**Given task:**
Rewrite all the records with every "Given" changed to "Instruction" and nothing else altered. Leave the pictures out.

----

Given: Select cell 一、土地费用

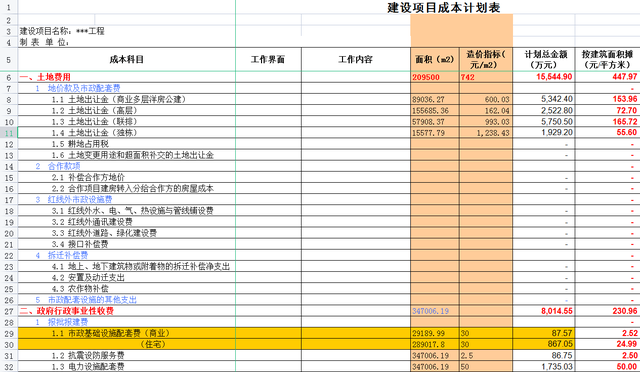Looking at the screenshot, I should click(127, 77).
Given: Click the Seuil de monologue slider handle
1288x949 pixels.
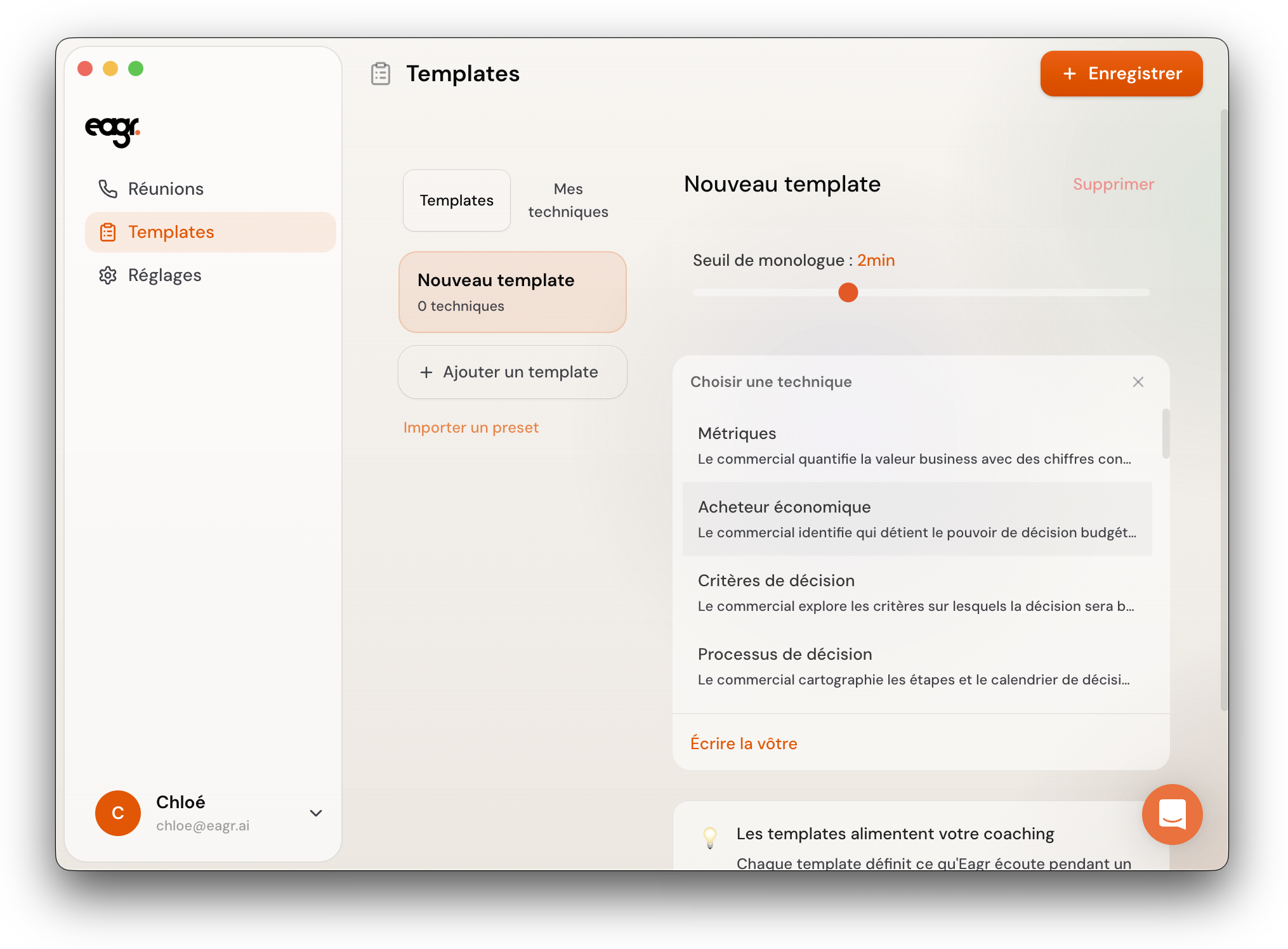Looking at the screenshot, I should [848, 292].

----

**Full response:**
Instruction: Select cell 一、土地费用

Looking at the screenshot, I should click(127, 77).
Instruction: Click the Seuil de monologue slider handle
1288x949 pixels.
Looking at the screenshot, I should [848, 292].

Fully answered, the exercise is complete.